While living with the in-laws was never intended as a permanent solution, the itch for a our own place to call home was quite strong.  I never quite felt like I could comfortably sit in their in living in my underwear; we needed our own place to call home.

We looked at many, many places.  While looking, we found some that we liked, and others that would have been best to be pushed over, burnt and never spoken of, again.

The primary criterion was land and associated criteria for the land.  We wanted at least an acre (0.40 hectare) relatively shallow incline (hound-Henry has a bum-leg, and does not traverse steep inclines well).
Located in West Lakeland Township, near Stillwater, MN, we found a pleasant little home on 1.1/3 acres (0.54 hectares); two stories, nice garage, and nice oak trees.  It had issues, though.  Very steep hill, but more discouraging – was a short sale.  Our realtor was not keen on this, and neither were we; we kept looking.

I planted monarda plants at our new place yesterday.  We are semi-settled in; half of our things are still in storage in Duluth.  Located in the southeastern corner of Saint Paul, we found our place on 1.09 acres (0.44 hectare) of low, gently sloping hill; single story, stucco exterior, and hardwood floors inside.  Even though our zipcode says “Saint Paul,” and and designation is “urban” – we still have the things that happily remind me of the not-so-metropolitan: whitetail deer, wild turkeys, bear, and coyotes.

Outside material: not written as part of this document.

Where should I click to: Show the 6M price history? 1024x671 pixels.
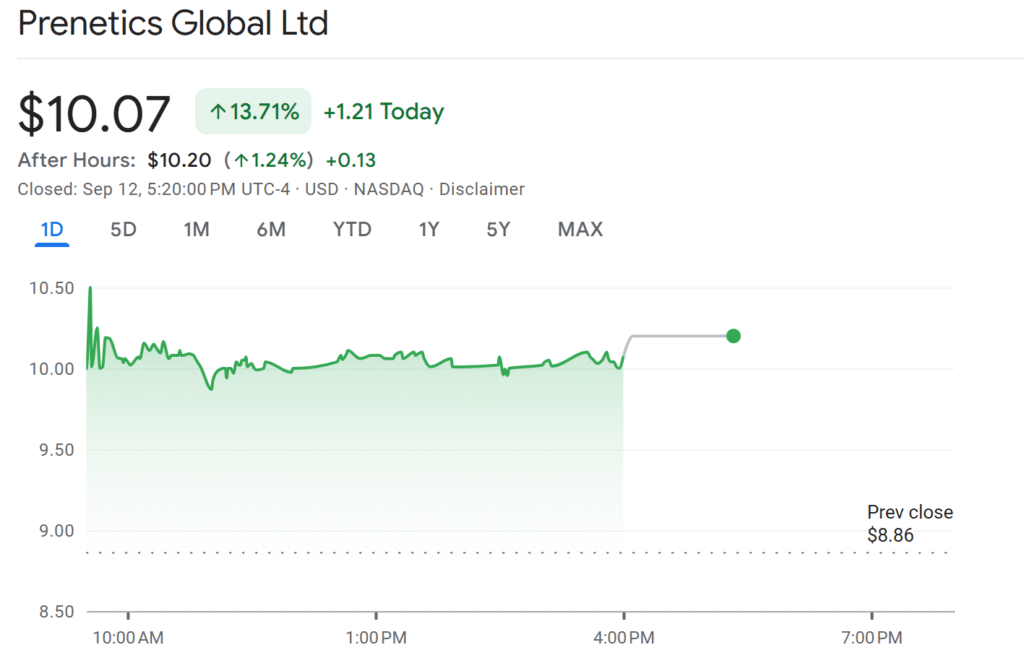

It feels quite nice to have changed directions; new city, new job, new house, new yard.

What’s next?  Plat out where the vegetable garden(s) will go; prune the many fruit and nut trees on the property, remodel an old garage on the property, remove the hundreds of buckthorn trees, rehabilitate two of the apple trees, and just try to be happy.

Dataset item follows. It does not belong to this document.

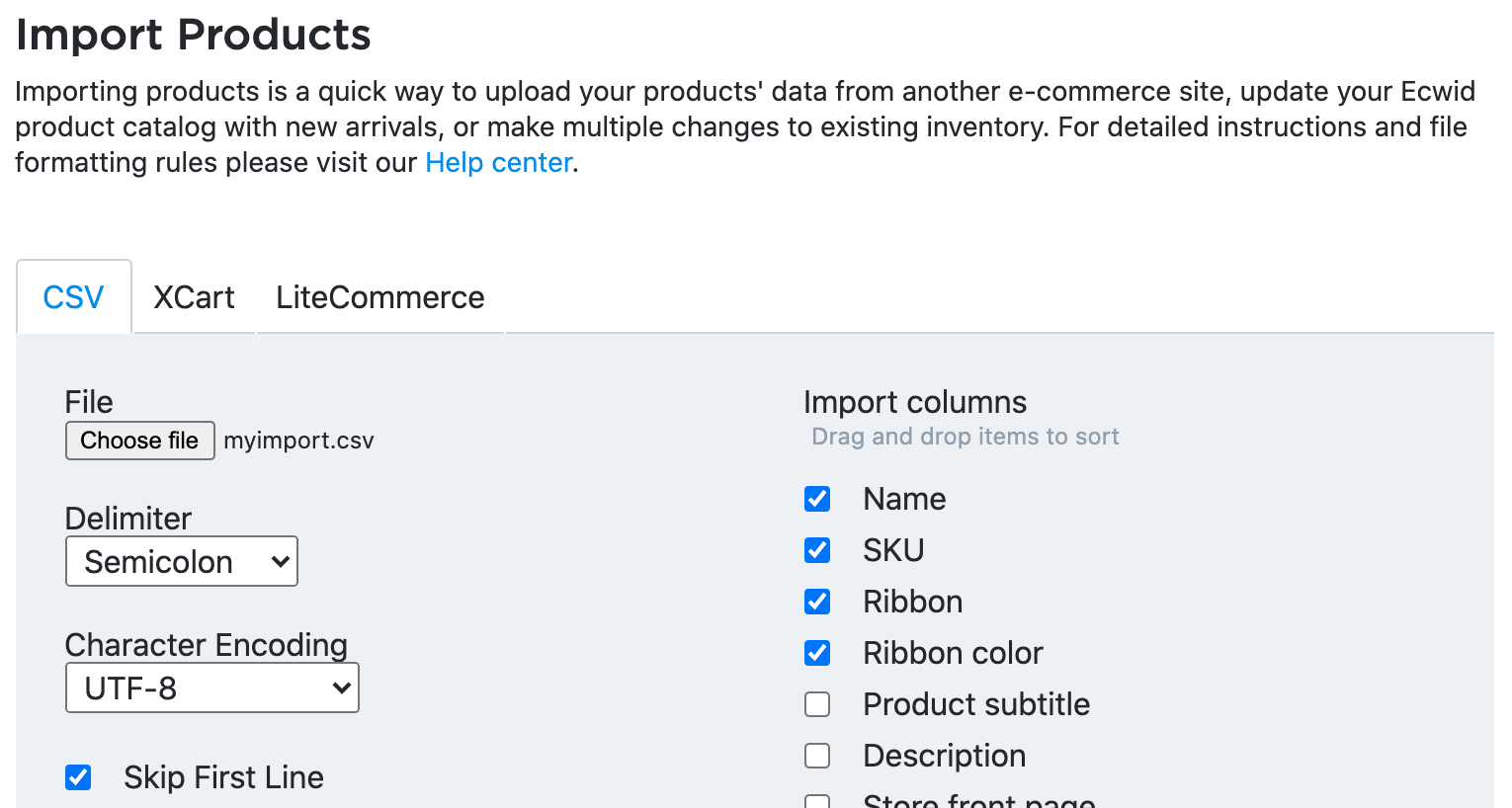
Task: Uncheck the SKU column checkbox
Action: [x=817, y=550]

Gardenless Summer with a Side of Change

Minneapolis Sky Line from the UofM

Before I went to Japan, things had been bothering me.  I was not as happy as I would have liked to be with my day job; something felt off, out of whack, and unbalanced.  I need a change.  Melissa was not content with her day job; she could use a change, too.

We talked it over and settled upon exploring the possibility of moving away from the Duluth area.  Perhaps, even perchance, we move to Twin Cities area – Minneapolis and St. Paul in Minnesota.  But, first, we needed jobs.  But before needed to look for jobs, I needed to head to Japan for two weeks.  Job perusing would have to wait until I returned from the land of the rising sun.

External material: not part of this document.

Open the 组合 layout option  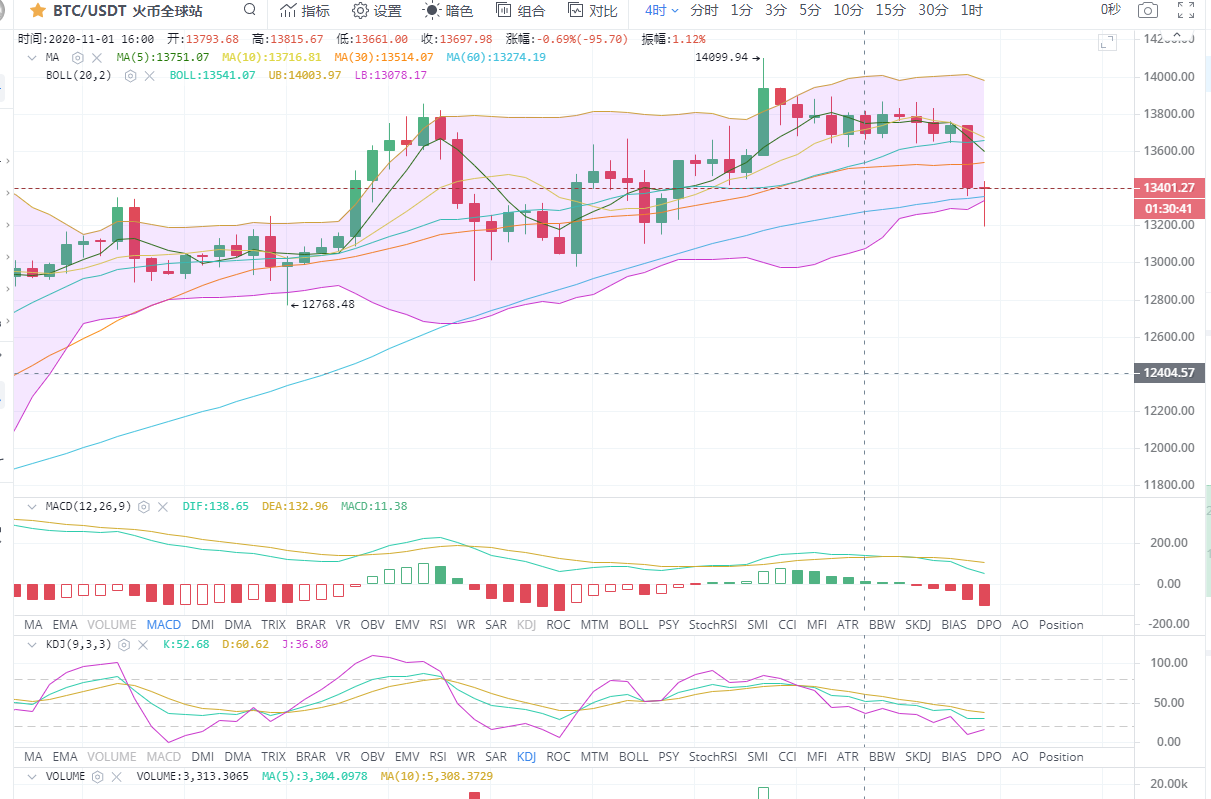pos(520,11)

As much as I dislike Sheryl Crow, she was spot on with a change would do you good.  Japan was what I needed in March.  Japan was what helped me step back from the hustle and bustle of the daily grind.  Slowly, the idea of moving for opportunities, for change, seemed more appealing.

Months before leaving for Japan, we had put our spring plans into motion; ordering chickens and ducks, and hoping to fence in the front yard for a larger vegetable garden.  Grape vines were ordered to place along the fence that divided the chickens from the dogs.  Last fall, we even started to cover the grass in the front yard with cardboard, compost and dirt.

Shortly after returning from Japan, I set to work retooling my resume and began to drop a line into the Twin Cities’ job pool.

Fast forward to a few weeks ago; I quit my job at the University of Minnesota Duluth for a job in Minneapolis at the University of Minnesota in the Minnesota Population Center.  Melissa will be starting a job in the Twin Cities at a local home brew and wine-making-supply company doing odd job IT work.  We sold all the chickens in Proctor; we moved all the Proctor beehives to Normanna Township; we repainted the house; we refinished the hardwood floors in the house; we sold our house and close on the sale in late July.

In the mean time, I am staying with my in-laws in St. Paul with one of the hounds; Melissa will be joining me next week.  Looking for a new house to call home is most likely my least favorite part of this leg of the adventure of changing careers.  But that is purely a whine on my part.

So, no gardens this season, no chickens this season, and no hives at our home (at the moment).